→ **EXERCISE**
Restate all entries exactly.

##### DATA SHOWN #####

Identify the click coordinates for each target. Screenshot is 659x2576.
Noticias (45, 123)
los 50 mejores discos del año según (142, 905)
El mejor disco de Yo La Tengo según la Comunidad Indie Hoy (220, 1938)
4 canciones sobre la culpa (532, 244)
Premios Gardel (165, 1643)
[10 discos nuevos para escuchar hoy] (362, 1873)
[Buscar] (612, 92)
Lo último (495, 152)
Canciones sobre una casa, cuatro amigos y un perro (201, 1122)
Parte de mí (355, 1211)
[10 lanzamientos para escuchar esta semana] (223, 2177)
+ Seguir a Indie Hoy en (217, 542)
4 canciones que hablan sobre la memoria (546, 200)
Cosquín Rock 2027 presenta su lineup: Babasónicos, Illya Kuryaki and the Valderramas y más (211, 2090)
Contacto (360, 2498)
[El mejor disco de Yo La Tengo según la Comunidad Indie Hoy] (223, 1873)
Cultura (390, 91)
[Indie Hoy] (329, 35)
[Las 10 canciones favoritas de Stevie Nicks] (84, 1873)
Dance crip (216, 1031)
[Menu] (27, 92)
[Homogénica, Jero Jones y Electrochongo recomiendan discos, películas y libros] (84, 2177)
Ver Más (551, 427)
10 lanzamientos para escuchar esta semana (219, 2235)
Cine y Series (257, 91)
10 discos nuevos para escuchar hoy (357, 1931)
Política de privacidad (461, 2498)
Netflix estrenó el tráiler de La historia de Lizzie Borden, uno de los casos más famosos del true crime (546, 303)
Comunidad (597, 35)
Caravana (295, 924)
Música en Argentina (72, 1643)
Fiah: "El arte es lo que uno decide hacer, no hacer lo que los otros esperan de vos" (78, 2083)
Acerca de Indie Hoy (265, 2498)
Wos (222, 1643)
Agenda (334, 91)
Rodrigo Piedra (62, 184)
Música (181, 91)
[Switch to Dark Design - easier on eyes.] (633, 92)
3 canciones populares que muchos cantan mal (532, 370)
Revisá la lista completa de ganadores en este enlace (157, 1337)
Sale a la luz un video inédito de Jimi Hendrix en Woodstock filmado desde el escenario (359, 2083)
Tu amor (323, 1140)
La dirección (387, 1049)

#####

→ **RESULT OF THE TASK**
Identify the click coordinates for each target. Screenshot is 659x2576.
Noticias (45, 123)
los 50 mejores discos del año según (142, 905)
El mejor disco de Yo La Tengo según la Comunidad Indie Hoy (220, 1938)
4 canciones sobre la culpa (532, 244)
Premios Gardel (165, 1643)
[10 discos nuevos para escuchar hoy] (362, 1873)
[Buscar] (612, 92)
Lo último (495, 152)
Canciones sobre una casa, cuatro amigos y un perro (201, 1122)
Parte de mí (355, 1211)
[10 lanzamientos para escuchar esta semana] (223, 2177)
+ Seguir a Indie Hoy en (217, 542)
4 canciones que hablan sobre la memoria (546, 200)
Cosquín Rock 2027 presenta su lineup: Babasónicos, Illya Kuryaki and the Valderramas y más (211, 2090)
Contacto (360, 2498)
[El mejor disco de Yo La Tengo según la Comunidad Indie Hoy] (223, 1873)
Cultura (390, 91)
[Indie Hoy] (329, 35)
[Las 10 canciones favoritas de Stevie Nicks] (84, 1873)
Dance crip (216, 1031)
[Menu] (27, 92)
[Homogénica, Jero Jones y Electrochongo recomiendan discos, películas y libros] (84, 2177)
Ver Más (551, 427)
10 lanzamientos para escuchar esta semana (219, 2235)
Cine y Series (257, 91)
10 discos nuevos para escuchar hoy (357, 1931)
Política de privacidad (461, 2498)
Netflix estrenó el tráiler de La historia de Lizzie Borden, uno de los casos más famosos del true crime (546, 303)
Comunidad (597, 35)
Caravana (295, 924)
Música en Argentina (72, 1643)
Fiah: "El arte es lo que uno decide hacer, no hacer lo que los otros esperan de vos" (78, 2083)
Acerca de Indie Hoy (265, 2498)
Wos (222, 1643)
Agenda (334, 91)
Rodrigo Piedra (62, 184)
Música (181, 91)
[Switch to Dark Design - easier on eyes.] (633, 92)
3 canciones populares que muchos cantan mal (532, 370)
Revisá la lista completa de ganadores en este enlace (157, 1337)
Sale a la luz un video inédito de Jimi Hendrix en Woodstock filmado desde el escenario (359, 2083)
Tu amor (323, 1140)
La dirección (387, 1049)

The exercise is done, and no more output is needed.